We also explored changes in mothers’ interactions with tasks that were not the target of coaching (generalization data in panel 4). During generalization observations corresponding to baseline, each mother followed a similar pattern: most prompts were verbal, and few visual or gestural prompts and praise were delivered. When mothers received CAC on the training tasks, they substantially increased their praise. They also decreased their verbal prompts on the generalization tasks and balanced the use of visual and gestural prompts.
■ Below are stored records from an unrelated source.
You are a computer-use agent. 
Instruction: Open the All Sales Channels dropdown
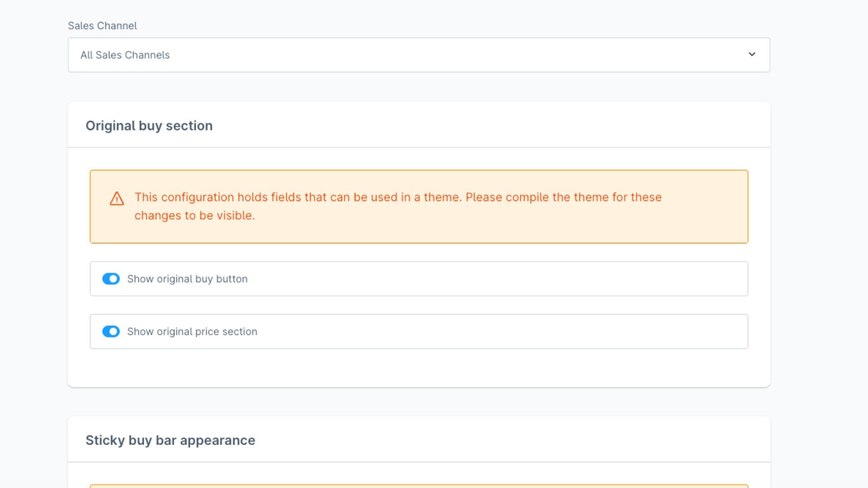tap(418, 55)
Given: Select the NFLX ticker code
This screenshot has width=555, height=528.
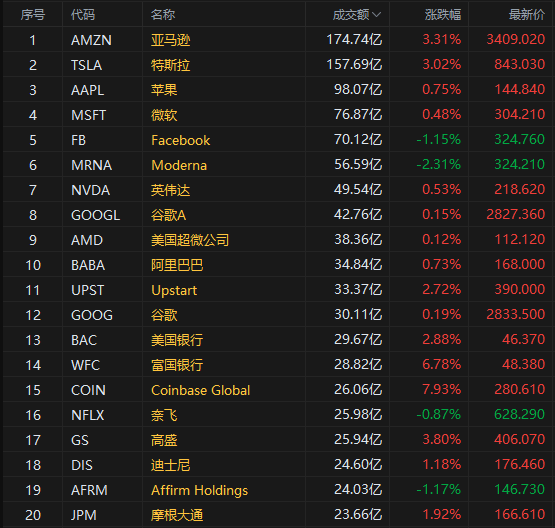Looking at the screenshot, I should coord(87,415).
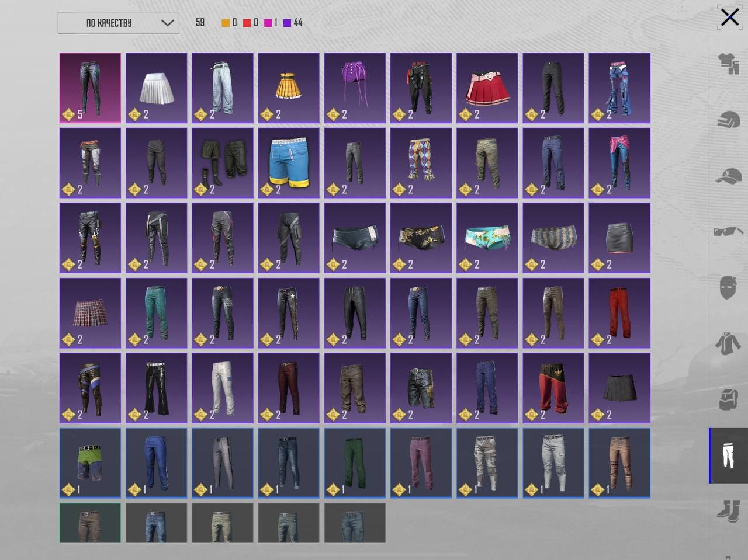Viewport: 748px width, 560px height.
Task: Select the pink-highlighted leather pants item
Action: (x=90, y=88)

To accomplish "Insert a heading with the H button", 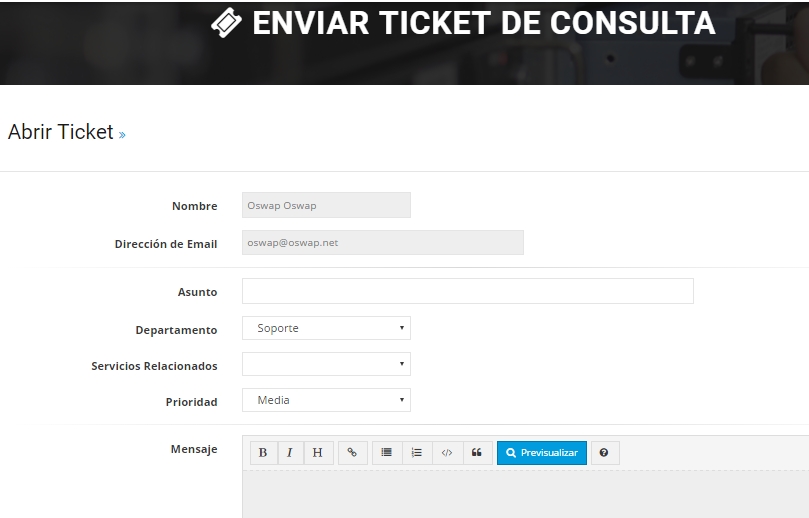I will tap(318, 453).
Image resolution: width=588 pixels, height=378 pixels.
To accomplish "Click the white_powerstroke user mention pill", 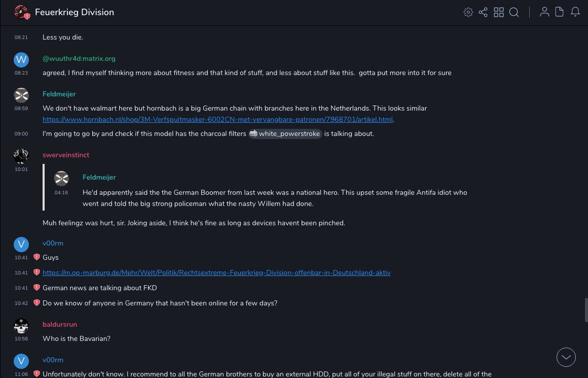I will click(285, 134).
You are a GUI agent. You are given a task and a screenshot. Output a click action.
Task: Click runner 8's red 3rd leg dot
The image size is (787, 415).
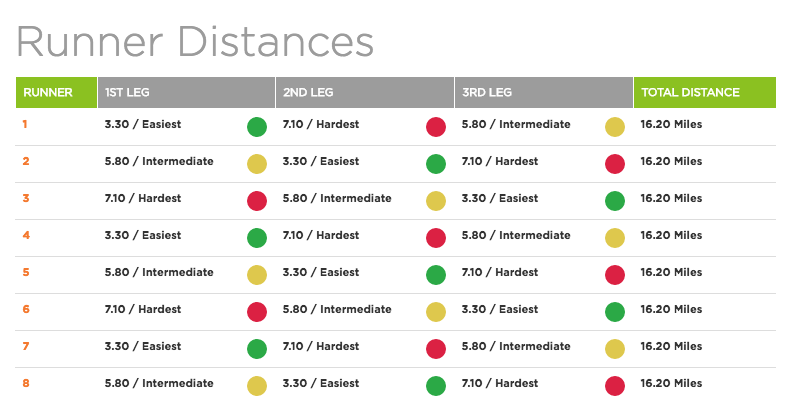pos(615,386)
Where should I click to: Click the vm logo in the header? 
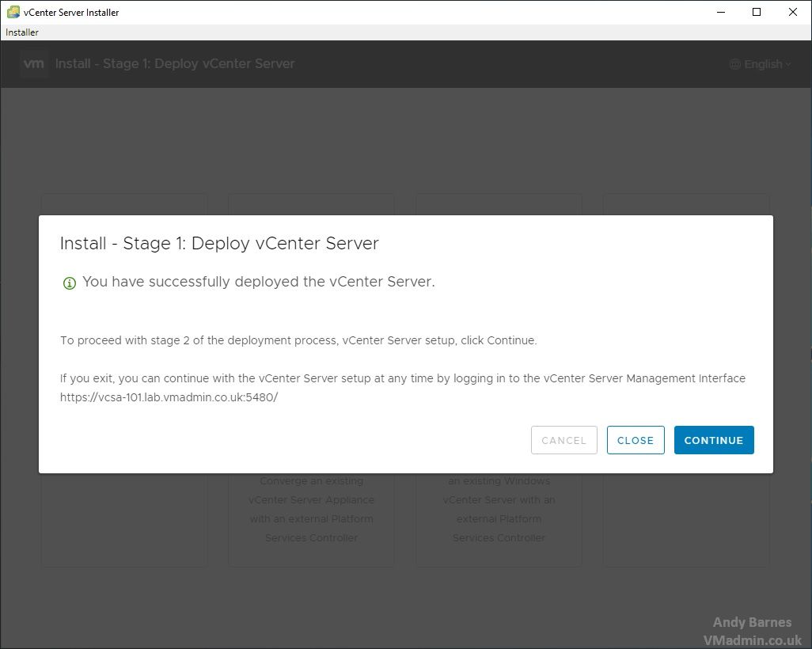click(x=34, y=63)
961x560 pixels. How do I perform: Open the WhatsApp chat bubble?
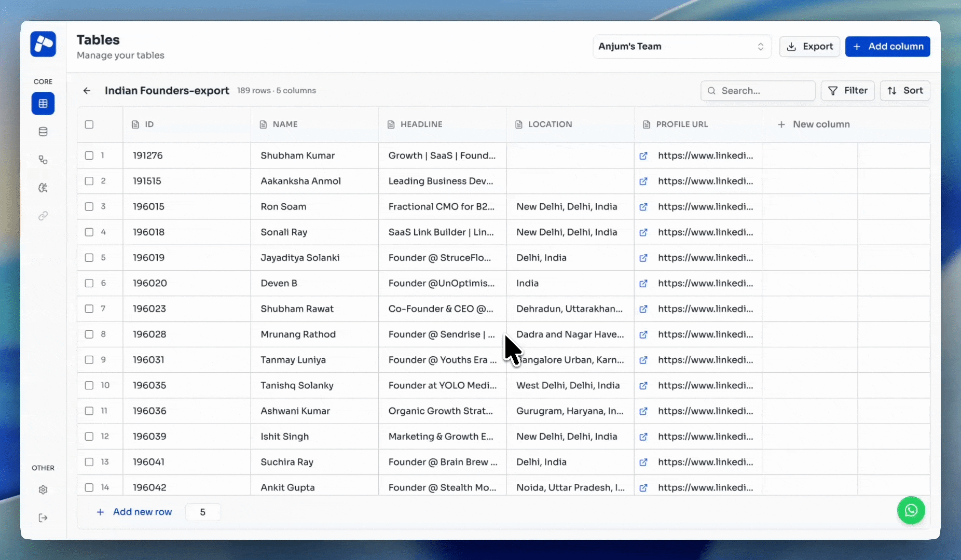[x=911, y=511]
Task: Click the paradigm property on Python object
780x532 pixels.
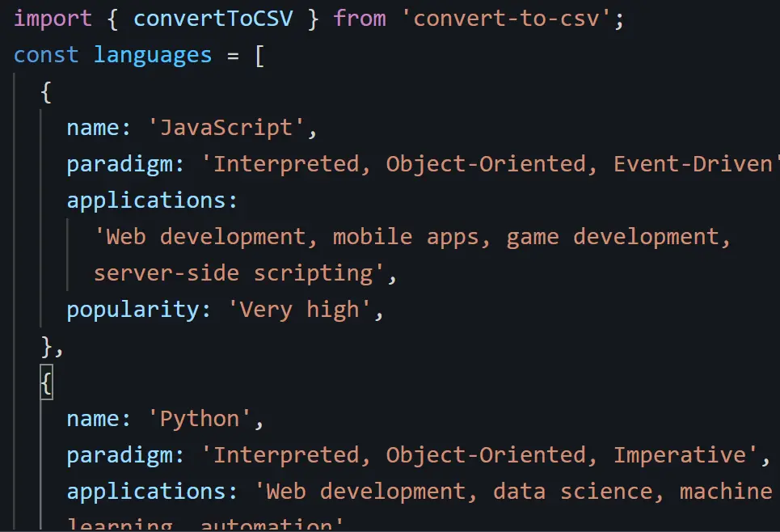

All mothers decreased their prompts as their children displayed more independent performance on generalization tasks.
The last generalization evidence we explored involved children’s performance on generalization tasks. These data represent the tertiary impact of CAC: impact on mothers → impact on children’s training tasks → impact on children’s generalization tasks (open circles on panel 3). During generalization observations corresponding to baseline, children showed minimal engagement in these routines. When the CAC began, each child steadily increased his task completion; the improvements maintained when CAC was withdrawn from the training task.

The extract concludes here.